About this position
We’re a Portland-based team! This role is mostly remote, but candidates must be located in or near Portland, Oregon to facilitate occasional in-office collaboration.
Cloud Operations is a fast-paced team responsible for ensuring the reliability, security, and performance of IDX’s 24x7x365 SaaS platform.
As a Production Support Engineer, you will develop deep product and platform knowledge and apply your technical expertise to investigate, triage, and resolve production incidents and system defects. You will play a critical role in maintaining and improving the availability and performance of services our clients rely on, using monitoring, analysis, and automation to drive measurable improvements.
In this role, you will perform detailed defect analysis to assess impact and urgency, leverage specialized tools to support root cause investigations, and partner closely with Engineering and other teams to drive resolution. You will also contribute to continuous improvement efforts by streamlining manual processes through automation and cloud technologies.

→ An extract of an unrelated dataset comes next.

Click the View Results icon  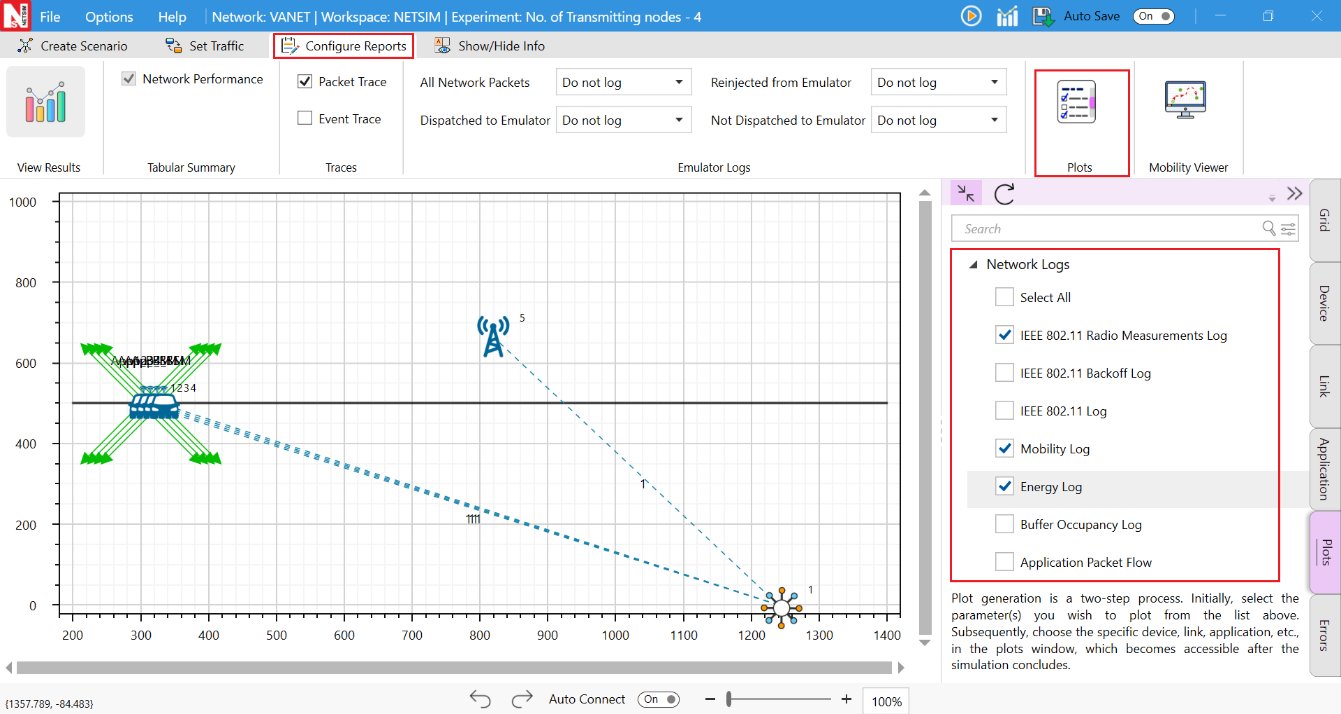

You’ll be part of a highly collaborative team that responds to live incidents, proactively monitors business-critical systems, and operates with a strong sense of ownership and accountability. Together, we’re focused on protecting our clients from identity risk while building a company and workplace we’re proud of.
Role and Responsibilities
Monitoring and Alerting
- Proactively monitor production systems to ensure environment health, stability, and availability using AWS-native and third-party monitoring tools (e.g., CloudWatch, Dynatrace).
- Respond to and triage major production incidents, gathering logs, metrics, and other data to validate, reproduce, and assess impact.

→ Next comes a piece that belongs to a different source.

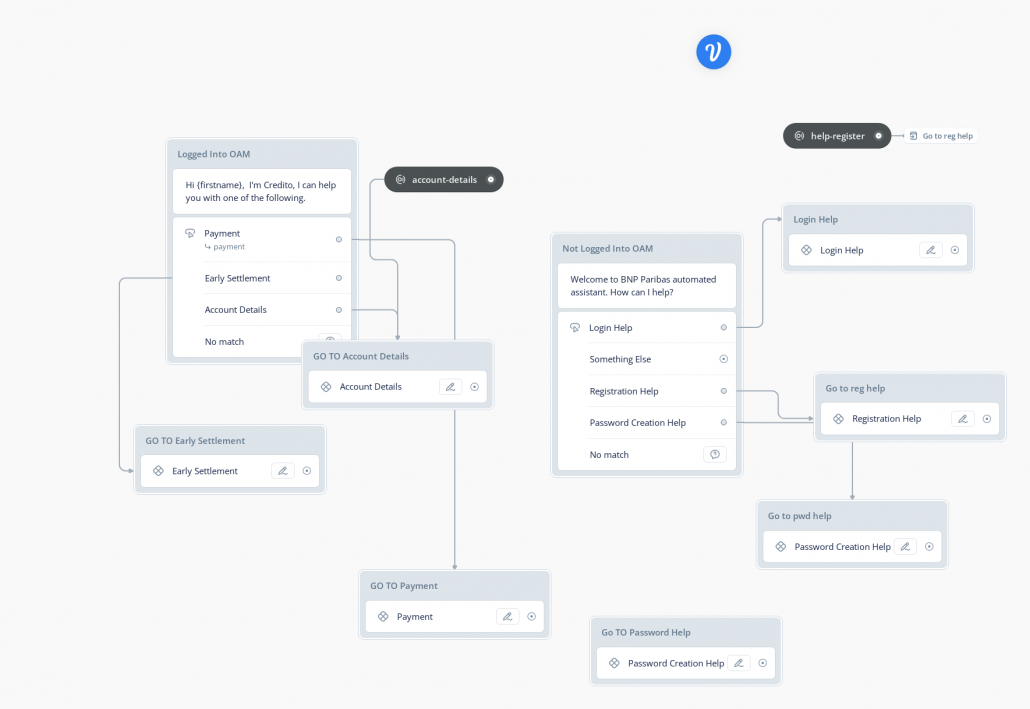
Task: Click pencil icon on Payment flow step
Action: click(x=508, y=616)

- Drive incident investigations by providing clear summaries, validating issues across platforms, and escalating to appropriate teams for resolution.
Defect Management
- Assess, log, categorize, and track system defects in accordance with established defect management processes and standard operating procedures.
- Monitor defect status through resolution and communicate progress to stakeholders.

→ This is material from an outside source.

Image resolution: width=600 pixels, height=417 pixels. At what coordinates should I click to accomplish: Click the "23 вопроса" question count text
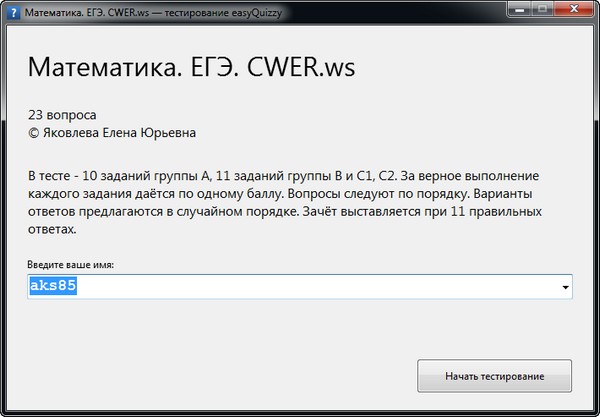pyautogui.click(x=62, y=114)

- Use specialized tools and analysis to provide actionable insights that support root cause identification and ongoing platform improvements.
Communications and Reporting
- Communicate incident and defect analysis to Management, Information Security, Client Services, and Engineering.
- Support outage communications, including drafting and distributing updates for internal teams, executive leadership, and external customers as appropriate.
- Contribute to Root Cause Analysis (RCA) documentation, detailing incident timelines, impact, contributing factors, and corrective actions.
- Generate and maintain service availability and performance metrics for reporting and trend analysis.
Engineering Collaboration and Automation
- Partner closely with Engineering to troubleshoot and resolve production issues.
- Develop and maintain automation to improve reliability, reduce manual effort, and ensure repeatable operational outcomes.
- Address Information Security–related requests through manual intervention or Infrastructure as Code (Terraform).
- Participate in code and infrastructure reviews with a focus on security, reliability, and cost efficiency.
Operational Support
- Monitor service request queues and manage support tickets in alignment with established SLAs.
- Document systems, processes, and operational procedures to ensure clarity and knowledge sharing.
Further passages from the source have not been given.